The UPND lost the general elections held in August this year. Edgar Lungu's ruling Patriotic Front (PF) secured a majority with 50.35 percent of the votes and UPND came second with 47.67 percent. In late August, Hichilema and the UPND filed a lawsuit contesting the election results, citing media and voter intimidation, irregularities during the counting and a collusion between the ruling party and Zambia's electoral commission. The constitutional court, however, ruled in favor of the PF and Lungu was sworn in as president on September 13.

"The biggest challenge Lungu has is that he needs to unite the Zambian people," Lee Habasonda, president of Zambia’s Transparency International chapter, told DW. "The elections divided the country in two parts, one supporting the opposition and one supporting President Lungu. We think that he needs to reach out to the opposition, so that tension between ethnic and regional lines does not continue." The Lungu government, Habasonda added, appears to want control over all aspects of Zambian life, political, economic and in terms of security.
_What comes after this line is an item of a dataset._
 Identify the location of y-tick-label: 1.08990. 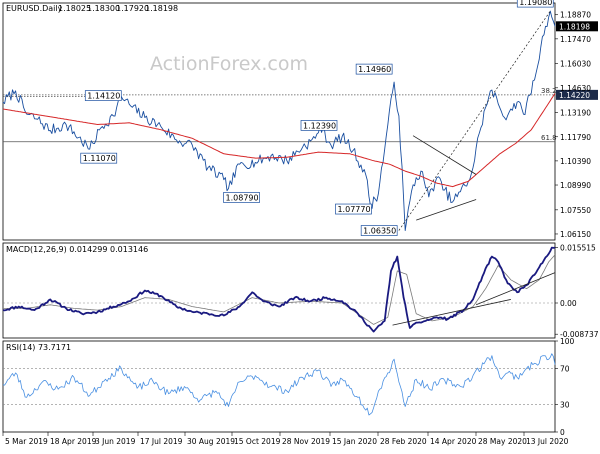
(576, 186).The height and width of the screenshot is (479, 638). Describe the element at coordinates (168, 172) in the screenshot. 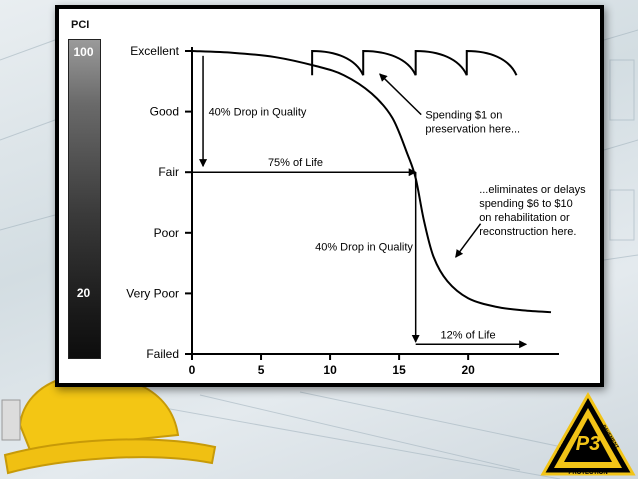

I see `y-tick-label: Fair` at that location.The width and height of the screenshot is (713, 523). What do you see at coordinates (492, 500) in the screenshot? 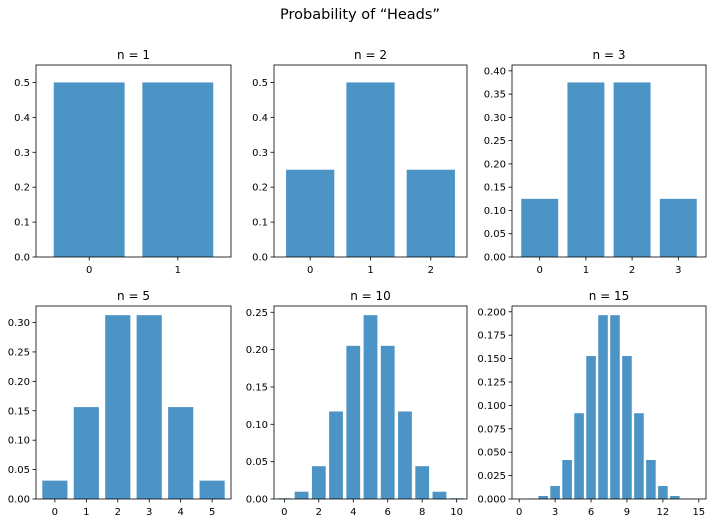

In the run up to the elections several media houses saw their licenses suspended and journalists taken in for questioning. In June, editors of "The Post” were arrested for allegedly not paying their taxes. According to local media, the country's broadcasting authorities have just lifted the suspension of Komboni Radio station. Deutsche Welle's partner station Muvi TV has also had its license reinstated.

Habasonda, however, noted that many critical media houses have reduced production and are no longer able to reach a wider audience. He fears that journalists and media houses will begin to censor themselves in fear of being shut down.

In addition to the political tension, Zambia also faces economic difficulties. Civil servants receved their salaries a month late and Zambians have experienced a sharp rise in prices of consumer goods since late 2015. The government is currently in talks with the International Monetary Fund (IMF) over a new aid program to make up for it budget deficit. The economic downturn is linked to the fall in the price of metals, and difficulties in providing both fuel and electricity.